Con—the great white wolf; Balin—the great black wolf; Dakota—the golden brown and black; Jared—the dark gray; and Xavier—the tan and white—all of them as handsome ... as
beautiful
in their wild form as they were as men.

 

 
She discovered she'd moved to the door without really giving it a thought beyond the urge to see them. She didn't want them to be left with the impression that she found them loathsome in any way now that she knew—scary in half man half beast form but she thought she could accept that part of them.

 

 
It would take some getting used to, and she didn't have the luxury of time to do that, but she needed for them to understand that she still felt the same way about them.

 

 
They stopped talking when she stepped outside, turning to look at her. She studied them back, struggling with a sudden attack of shyness that was ridiculous given her history with them.

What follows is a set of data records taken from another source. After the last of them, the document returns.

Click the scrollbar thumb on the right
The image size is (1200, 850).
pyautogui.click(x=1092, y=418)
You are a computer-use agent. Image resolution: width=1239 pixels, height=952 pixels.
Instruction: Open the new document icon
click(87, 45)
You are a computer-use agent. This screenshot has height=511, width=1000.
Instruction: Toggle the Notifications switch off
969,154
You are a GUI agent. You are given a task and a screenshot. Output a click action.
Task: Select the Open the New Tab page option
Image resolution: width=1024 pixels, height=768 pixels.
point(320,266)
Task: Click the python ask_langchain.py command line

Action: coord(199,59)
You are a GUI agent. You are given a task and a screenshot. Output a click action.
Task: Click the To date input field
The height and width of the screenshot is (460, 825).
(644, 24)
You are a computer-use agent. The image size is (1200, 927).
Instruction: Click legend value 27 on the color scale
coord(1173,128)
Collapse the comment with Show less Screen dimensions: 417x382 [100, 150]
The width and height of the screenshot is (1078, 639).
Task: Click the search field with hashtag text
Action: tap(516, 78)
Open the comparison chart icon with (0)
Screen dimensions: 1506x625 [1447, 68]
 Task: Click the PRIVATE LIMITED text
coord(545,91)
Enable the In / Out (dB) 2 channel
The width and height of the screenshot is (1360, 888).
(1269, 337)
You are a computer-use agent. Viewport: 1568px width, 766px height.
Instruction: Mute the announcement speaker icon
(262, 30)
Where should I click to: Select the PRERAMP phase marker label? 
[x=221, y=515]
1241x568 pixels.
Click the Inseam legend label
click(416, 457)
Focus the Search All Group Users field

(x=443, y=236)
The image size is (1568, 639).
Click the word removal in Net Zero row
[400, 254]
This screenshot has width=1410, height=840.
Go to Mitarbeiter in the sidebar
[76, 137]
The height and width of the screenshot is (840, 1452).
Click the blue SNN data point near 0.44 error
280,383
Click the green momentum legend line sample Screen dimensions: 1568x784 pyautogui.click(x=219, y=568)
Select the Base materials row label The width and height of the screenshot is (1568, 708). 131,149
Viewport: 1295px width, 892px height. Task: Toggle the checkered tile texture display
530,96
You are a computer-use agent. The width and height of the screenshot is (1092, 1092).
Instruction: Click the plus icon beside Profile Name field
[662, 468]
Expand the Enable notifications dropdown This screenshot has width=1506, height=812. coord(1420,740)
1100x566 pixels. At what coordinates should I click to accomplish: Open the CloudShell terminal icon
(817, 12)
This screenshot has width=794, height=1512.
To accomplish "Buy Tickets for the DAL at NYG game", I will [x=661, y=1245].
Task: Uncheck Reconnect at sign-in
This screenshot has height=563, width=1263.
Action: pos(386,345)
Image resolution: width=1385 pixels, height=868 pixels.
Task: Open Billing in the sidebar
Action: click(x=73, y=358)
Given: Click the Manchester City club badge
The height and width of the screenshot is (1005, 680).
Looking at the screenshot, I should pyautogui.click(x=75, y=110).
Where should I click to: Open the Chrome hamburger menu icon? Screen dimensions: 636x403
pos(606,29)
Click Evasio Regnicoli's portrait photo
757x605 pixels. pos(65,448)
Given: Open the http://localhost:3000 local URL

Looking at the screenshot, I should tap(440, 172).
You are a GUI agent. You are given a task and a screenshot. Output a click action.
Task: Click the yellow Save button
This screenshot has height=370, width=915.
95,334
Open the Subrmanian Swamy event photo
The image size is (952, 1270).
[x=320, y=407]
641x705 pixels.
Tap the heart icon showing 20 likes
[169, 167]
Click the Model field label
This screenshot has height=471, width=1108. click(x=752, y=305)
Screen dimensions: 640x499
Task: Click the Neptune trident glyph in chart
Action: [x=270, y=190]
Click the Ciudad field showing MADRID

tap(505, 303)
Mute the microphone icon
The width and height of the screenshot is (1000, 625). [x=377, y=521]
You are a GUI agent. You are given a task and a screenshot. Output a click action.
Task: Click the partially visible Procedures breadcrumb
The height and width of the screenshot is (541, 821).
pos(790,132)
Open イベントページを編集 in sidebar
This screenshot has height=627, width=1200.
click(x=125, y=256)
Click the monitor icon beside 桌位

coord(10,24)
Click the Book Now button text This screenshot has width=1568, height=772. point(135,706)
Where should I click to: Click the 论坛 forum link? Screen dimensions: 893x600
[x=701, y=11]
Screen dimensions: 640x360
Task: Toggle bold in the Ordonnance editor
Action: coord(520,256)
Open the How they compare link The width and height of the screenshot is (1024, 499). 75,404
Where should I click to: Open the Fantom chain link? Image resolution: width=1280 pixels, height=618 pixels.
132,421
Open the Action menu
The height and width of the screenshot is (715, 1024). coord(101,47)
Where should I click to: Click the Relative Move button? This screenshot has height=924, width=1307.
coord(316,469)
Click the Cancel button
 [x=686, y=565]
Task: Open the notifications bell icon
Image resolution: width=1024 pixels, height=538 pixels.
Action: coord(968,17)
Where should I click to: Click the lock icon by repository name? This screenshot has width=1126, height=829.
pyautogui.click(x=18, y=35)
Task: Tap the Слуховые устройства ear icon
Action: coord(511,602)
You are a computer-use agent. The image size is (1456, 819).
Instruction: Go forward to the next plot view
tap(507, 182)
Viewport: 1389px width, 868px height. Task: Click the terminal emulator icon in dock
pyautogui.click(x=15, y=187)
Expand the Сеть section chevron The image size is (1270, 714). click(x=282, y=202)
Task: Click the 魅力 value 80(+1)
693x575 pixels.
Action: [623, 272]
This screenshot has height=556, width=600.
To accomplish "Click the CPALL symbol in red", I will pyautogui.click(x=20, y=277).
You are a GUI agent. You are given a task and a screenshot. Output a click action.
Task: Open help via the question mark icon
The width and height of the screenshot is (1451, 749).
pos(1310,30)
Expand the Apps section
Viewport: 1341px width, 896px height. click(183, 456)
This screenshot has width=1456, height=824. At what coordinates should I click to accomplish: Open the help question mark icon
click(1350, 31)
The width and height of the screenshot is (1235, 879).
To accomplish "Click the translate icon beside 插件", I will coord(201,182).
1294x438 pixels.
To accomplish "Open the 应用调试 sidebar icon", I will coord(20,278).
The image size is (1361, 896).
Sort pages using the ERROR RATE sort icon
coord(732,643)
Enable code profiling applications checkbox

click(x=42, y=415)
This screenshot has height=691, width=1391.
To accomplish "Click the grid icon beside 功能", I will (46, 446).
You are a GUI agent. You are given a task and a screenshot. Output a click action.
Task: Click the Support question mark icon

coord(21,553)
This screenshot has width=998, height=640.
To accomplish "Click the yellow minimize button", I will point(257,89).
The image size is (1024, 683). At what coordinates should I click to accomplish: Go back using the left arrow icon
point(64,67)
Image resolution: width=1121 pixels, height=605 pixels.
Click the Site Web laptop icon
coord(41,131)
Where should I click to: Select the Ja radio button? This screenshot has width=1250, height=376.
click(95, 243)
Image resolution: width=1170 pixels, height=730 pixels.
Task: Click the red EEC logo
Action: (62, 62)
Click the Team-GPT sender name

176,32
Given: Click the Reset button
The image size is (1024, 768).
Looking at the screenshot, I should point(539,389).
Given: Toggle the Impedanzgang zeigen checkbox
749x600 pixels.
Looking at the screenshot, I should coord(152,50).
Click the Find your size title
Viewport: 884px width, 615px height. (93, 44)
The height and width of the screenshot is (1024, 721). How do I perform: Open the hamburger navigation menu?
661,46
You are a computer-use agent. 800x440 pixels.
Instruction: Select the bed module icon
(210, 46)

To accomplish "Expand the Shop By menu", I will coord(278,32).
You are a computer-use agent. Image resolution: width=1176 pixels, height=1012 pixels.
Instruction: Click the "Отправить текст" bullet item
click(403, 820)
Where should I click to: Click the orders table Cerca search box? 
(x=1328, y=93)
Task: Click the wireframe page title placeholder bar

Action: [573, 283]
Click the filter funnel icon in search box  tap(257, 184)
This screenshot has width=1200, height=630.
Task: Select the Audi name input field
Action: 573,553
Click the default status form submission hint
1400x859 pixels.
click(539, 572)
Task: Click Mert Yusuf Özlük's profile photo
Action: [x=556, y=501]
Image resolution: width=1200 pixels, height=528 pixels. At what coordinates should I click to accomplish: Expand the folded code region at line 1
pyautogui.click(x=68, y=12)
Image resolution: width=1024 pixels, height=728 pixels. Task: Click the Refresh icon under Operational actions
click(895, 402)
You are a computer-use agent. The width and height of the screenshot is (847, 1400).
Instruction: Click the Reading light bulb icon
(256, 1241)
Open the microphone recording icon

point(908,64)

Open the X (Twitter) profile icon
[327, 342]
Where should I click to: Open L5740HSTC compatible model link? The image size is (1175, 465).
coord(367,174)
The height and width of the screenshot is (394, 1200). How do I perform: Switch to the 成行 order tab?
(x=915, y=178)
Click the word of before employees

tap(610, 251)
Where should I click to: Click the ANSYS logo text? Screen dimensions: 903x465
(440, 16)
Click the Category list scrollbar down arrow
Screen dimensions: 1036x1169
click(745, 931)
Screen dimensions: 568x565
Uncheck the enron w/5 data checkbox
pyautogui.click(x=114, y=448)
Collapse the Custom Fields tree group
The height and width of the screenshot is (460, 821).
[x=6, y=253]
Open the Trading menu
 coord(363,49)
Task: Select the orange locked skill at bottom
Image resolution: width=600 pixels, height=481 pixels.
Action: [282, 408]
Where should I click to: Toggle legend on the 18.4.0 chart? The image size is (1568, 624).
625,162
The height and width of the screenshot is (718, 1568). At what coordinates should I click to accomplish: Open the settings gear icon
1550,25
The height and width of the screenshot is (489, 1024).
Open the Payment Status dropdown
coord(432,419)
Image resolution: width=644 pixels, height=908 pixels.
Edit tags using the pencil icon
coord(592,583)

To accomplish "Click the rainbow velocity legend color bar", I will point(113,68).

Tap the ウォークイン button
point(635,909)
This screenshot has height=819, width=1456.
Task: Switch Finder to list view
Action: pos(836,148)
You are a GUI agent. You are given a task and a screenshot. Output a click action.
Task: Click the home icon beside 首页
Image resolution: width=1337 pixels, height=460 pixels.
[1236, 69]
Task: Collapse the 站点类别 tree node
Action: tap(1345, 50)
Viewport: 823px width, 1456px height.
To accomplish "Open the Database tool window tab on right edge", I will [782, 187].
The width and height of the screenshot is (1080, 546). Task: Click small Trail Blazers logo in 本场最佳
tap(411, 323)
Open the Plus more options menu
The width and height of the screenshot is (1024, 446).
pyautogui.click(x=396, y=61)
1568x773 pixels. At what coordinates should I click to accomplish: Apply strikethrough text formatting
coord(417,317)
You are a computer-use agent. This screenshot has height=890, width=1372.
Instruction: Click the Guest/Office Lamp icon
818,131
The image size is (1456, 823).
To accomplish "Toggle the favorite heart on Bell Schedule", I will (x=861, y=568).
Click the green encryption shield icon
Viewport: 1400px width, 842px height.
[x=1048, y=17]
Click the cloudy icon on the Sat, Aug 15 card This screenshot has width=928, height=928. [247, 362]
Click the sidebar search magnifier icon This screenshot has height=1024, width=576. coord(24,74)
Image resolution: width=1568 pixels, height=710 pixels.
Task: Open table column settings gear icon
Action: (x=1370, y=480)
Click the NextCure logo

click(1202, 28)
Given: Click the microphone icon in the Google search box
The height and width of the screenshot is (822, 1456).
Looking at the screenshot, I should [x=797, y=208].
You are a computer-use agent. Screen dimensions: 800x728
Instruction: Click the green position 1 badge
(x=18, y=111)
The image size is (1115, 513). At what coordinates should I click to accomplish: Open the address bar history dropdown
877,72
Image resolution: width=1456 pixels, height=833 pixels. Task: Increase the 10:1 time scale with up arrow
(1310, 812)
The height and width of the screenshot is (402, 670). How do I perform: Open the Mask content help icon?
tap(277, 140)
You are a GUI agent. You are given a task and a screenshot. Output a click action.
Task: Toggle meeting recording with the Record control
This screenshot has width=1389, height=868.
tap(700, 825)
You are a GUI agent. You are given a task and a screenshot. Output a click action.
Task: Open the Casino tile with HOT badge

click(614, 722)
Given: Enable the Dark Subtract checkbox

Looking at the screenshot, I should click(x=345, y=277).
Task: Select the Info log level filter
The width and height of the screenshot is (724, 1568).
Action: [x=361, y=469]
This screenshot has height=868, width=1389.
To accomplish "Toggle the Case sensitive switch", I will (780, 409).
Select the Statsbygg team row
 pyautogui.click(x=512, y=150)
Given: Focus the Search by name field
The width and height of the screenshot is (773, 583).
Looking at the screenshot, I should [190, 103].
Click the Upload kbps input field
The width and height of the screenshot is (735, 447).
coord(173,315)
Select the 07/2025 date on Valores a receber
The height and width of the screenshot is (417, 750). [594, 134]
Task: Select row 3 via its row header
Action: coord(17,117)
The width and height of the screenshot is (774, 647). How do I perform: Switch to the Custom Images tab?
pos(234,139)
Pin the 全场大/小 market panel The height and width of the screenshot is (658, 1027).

Balin's eyes gleamed with remembered pleasure as she met his gaze, and she found herself smiling back at him.

 

 
The door of their cabin opened and Dakota, moving stiffly, but walking, drew her attention. A rush of relief filled her. Her reluctance forgotten instantly, she rushed down the steps and met him when he reached the yard, throwing her arms around him impulsively. He let out a pained grunt at her enthusiasm, but prevented her retreat by looping his arms around her when she would've pulled away.

 

 
"I'm so relieved you're alright!” she said.

 

 
"That makes two of us, then,” he said, chuckling.

 

 
She pulled away and looked up at him. “They were concerned, too."

 

 
He lifted his head and scanned the others behind her, but he didn't respond to the remark.

 

 
An awkward silence fell when she pulled away from Dakota and turned to study them. She supposed it was inevitable, but she was still disappointed. “I guess y'all have things you need to discuss,” she said uncomfortably. “I'll leave you to it. I just.... “She shrugged. “I should probably start packing, I guess."

 

 
"It's too late to leave,” Balin said, halting her in her tracks.

 

 
She turned to look at him, feeling uneasiness creep into her.

 

 
He made a sound of impatience. “The moon will be full tonight. The
weres
are already feeling the pull, their primal natures emerging. There's already been violence. That's only going to escalate until the moon rises tonight and then all hell will break loose. You don't have time to pack and get to safety. You'll have to stay until the moon wanes."

 

 
Confused instead of enlightened, Danika stared at him a long moment and then glanced at the others.

 

 
"He's right,” Con confirmed grimly. “I wish you were safely back in Georgia, baby, but that's not how it played out."

 

 
"I don't understand. I thought you killed the rogues. There's werewolves, you mean?"

 

 
"The rogue wolfen were only part of the problem—the start of it—not the finish. They infected most of the town. The monsters that come out tonight will be many times worse that what you saw today."

 

 
She looked at Dakota when he spoke, saw the flicker of doubt she'd dreaded and then looked at the others. “You're not monsters to me. Don't think that. It's not fair to me when you have to know I had no warning."

 

 
They looked unconvinced, glancing at one another before they seemed to dismiss it. She didn't think they had. She thought they'd merely set it aside as something beyond their control and focused on the immediate problem.

 

 
"What are we going to do?"

 

 
Balin smiled faintly. “You're going into ‘quarantine’ with the other uninfected. We've secured a warehouse, supplied it, reinforced it as much as possible. The wolfen will be there to guard the place until things settle. The ‘medical’ team is already in place, collecting the uninfected and moving them to the warehouse for ‘tests'.

 

 
"It's important that you support us, Dani. They'll be scared, angry, confused, and rebellious. The cover story we've cooked up is that there was a containment breach of a toxic chemical from a derailed train—that's about the only transport that passes through this place that they'll buy because they know this sort thing is routed through the least populated areas.